YOUR GOAL
Reproduce verbatim the passage of the article on working at a hospital that begins with the words "Nearly 5.7 million" and ends with "continues to rise.".

SOURCE DOCUMENT
Six Reasons to Work at a Hospital
While previous generations of health professionals were destined to spend their entire careers working in hospitals, today's healthcare employees have abundant workplace options. So why should healthcare workers choose hospitals? Industry insiders share six good reasons:
A Sense of Pride
While the demands and stresses of hospital work are many, so are the rewards that come from helping people in need. "Hospital work is unique," says Debra Stock, the American Hospital Association's vice president of member relations. "Everything you do supports families and patients when they are at their most vulnerable. It really is a very special type of work." Hospital workers can also take pride in the fact that "hospitals are the backbones of communities, and what you do directly supports the community," she says.
Nearly 5.7 million people work in hospitals, and the demand is growing for even more hospital employees. "The long-term outlook for hospital jobs is excellent," Stock says. "As Baby Boomers get older, they will consume more healthcare and hospital services." The demand for nurses, pharmacists, pharmacy technicians, imaging technicians and other hospital workers continues to rise.

DATA
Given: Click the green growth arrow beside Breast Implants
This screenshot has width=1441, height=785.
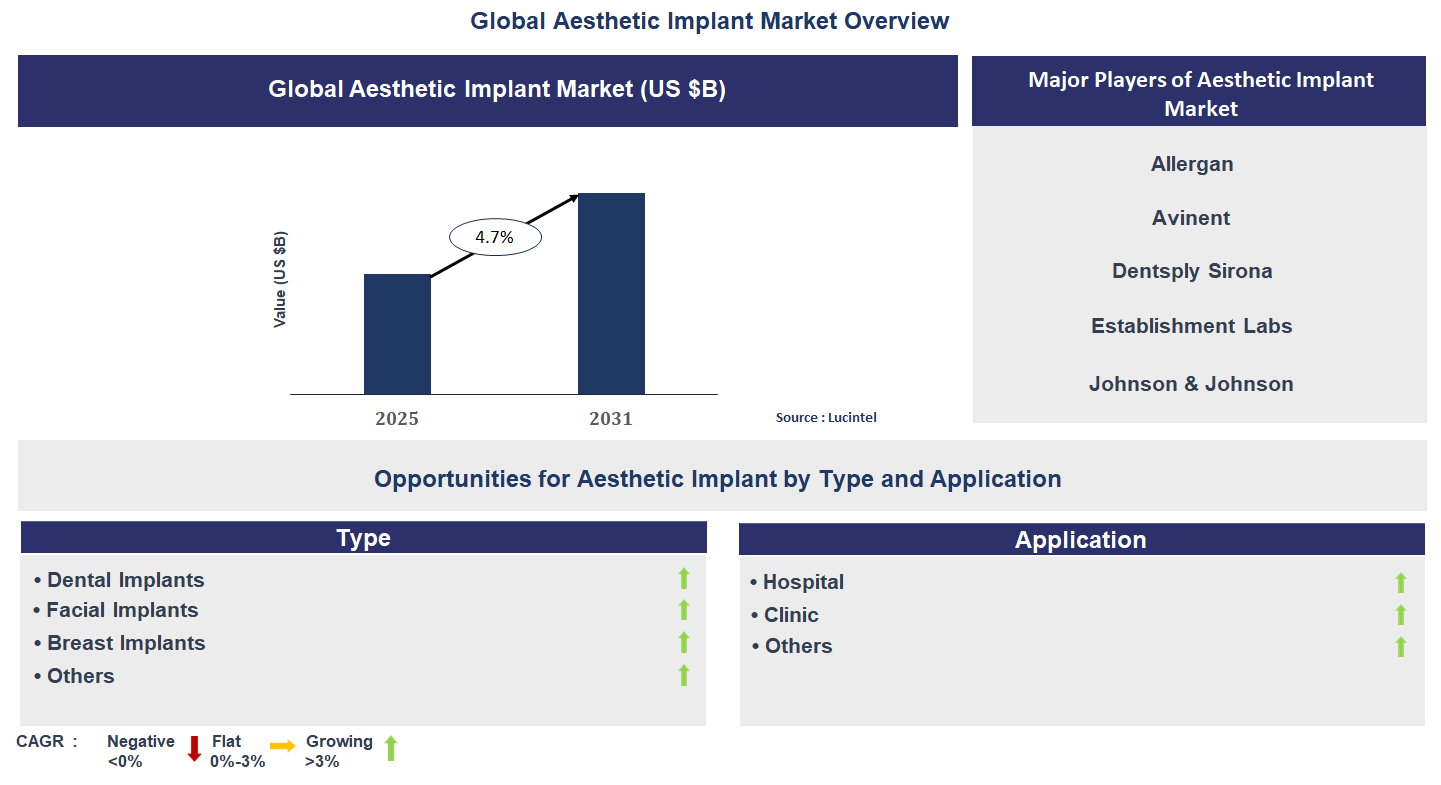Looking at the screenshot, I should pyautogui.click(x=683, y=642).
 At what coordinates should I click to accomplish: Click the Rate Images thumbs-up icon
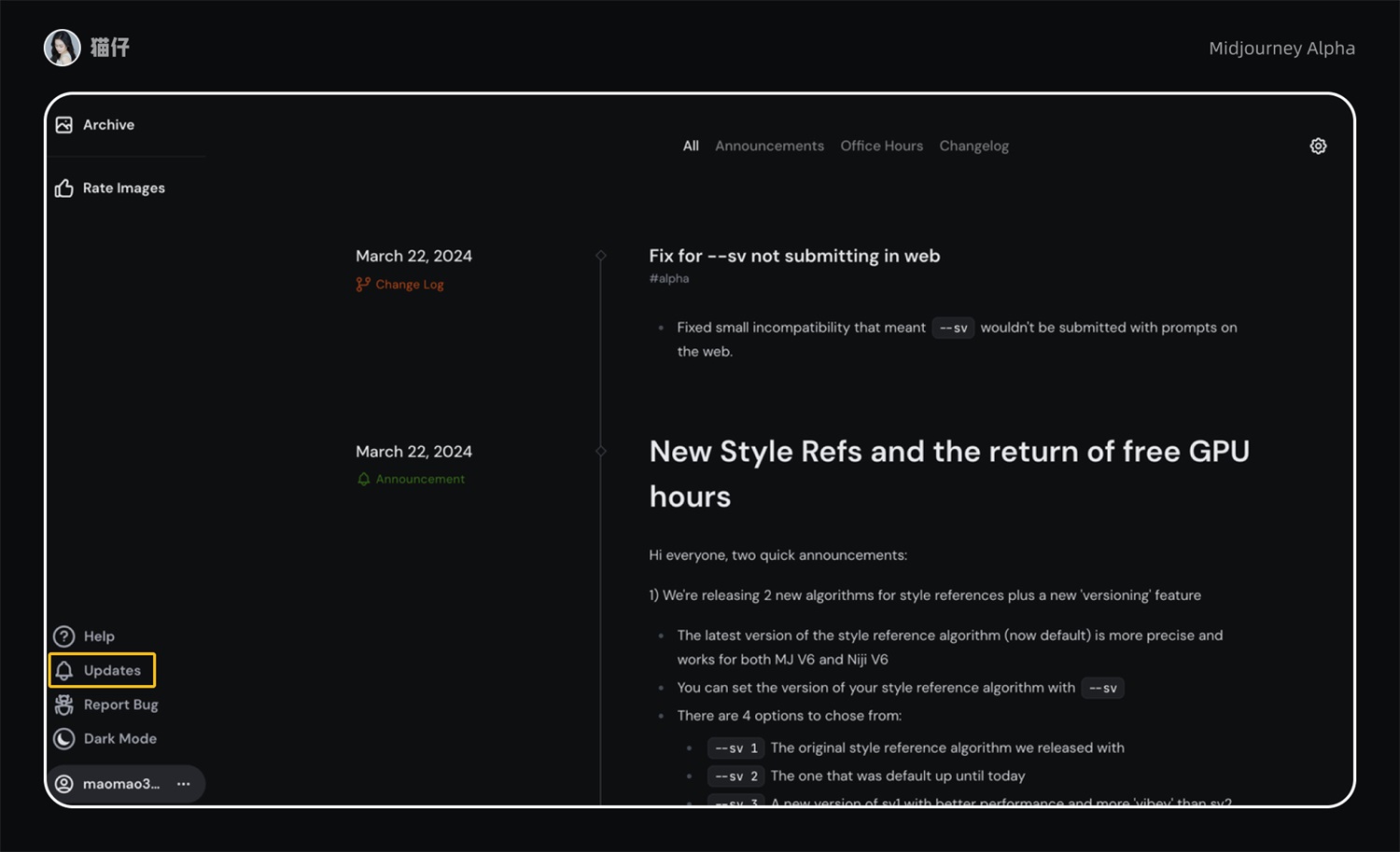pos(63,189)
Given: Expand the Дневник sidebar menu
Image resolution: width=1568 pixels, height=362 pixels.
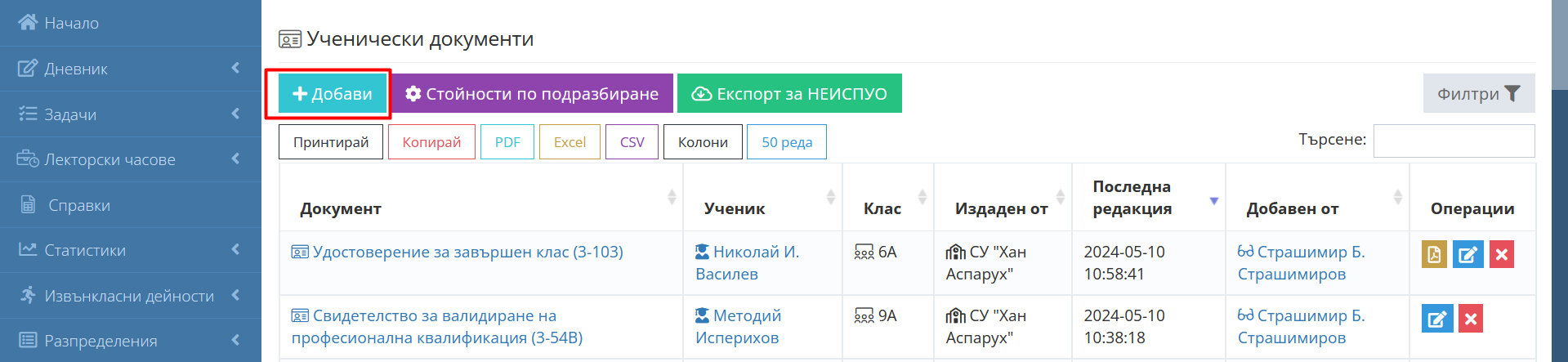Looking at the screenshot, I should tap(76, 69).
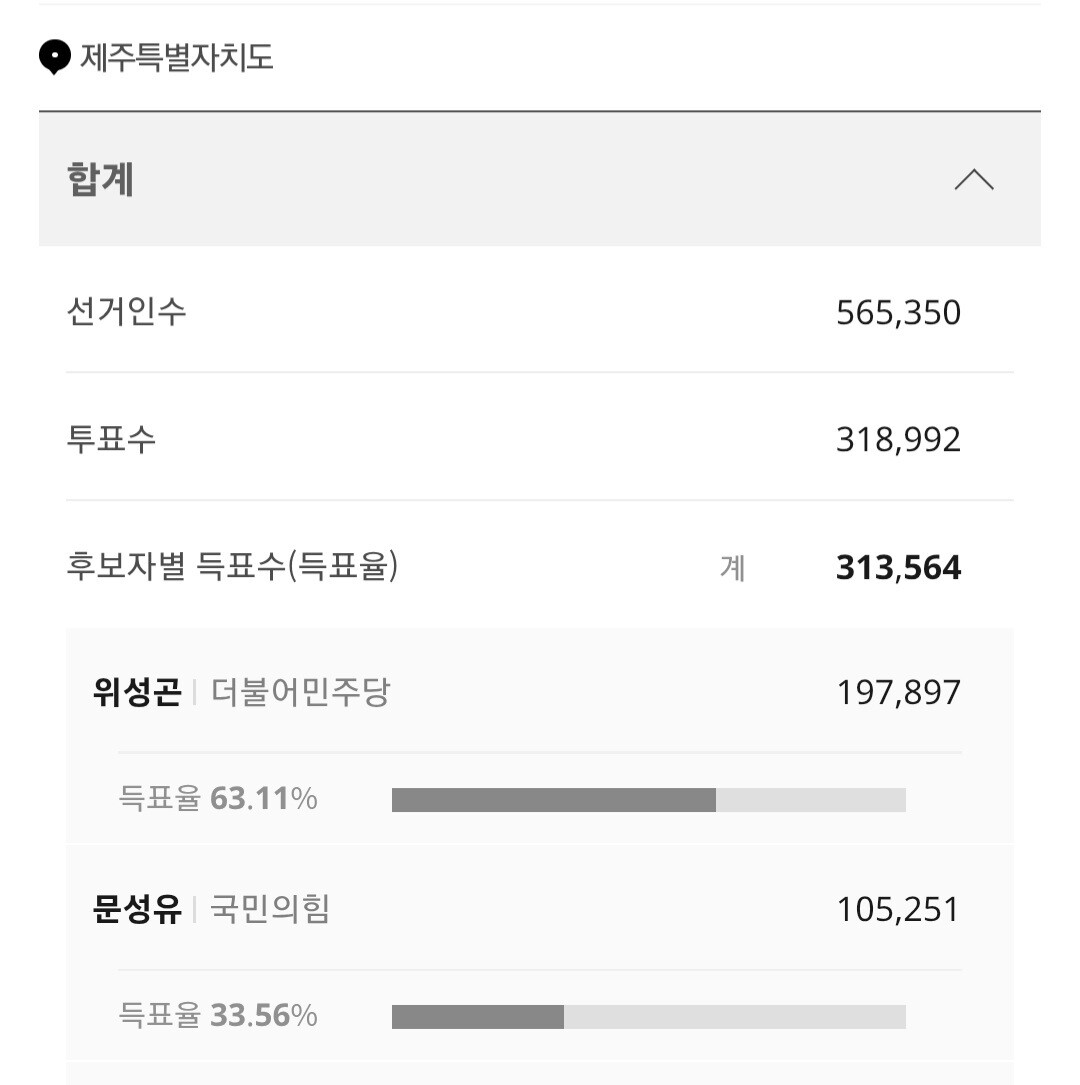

ANSWER SECTION
Nearly 5.7 million people work in hospitals, and the demand is growing for even more hospital employees. "The long-term outlook for hospital jobs is excellent," Stock says. "As Baby Boomers get older, they will consume more healthcare and hospital services." The demand for nurses, pharmacists, pharmacy technicians, imaging technicians and other hospital workers continues to rise.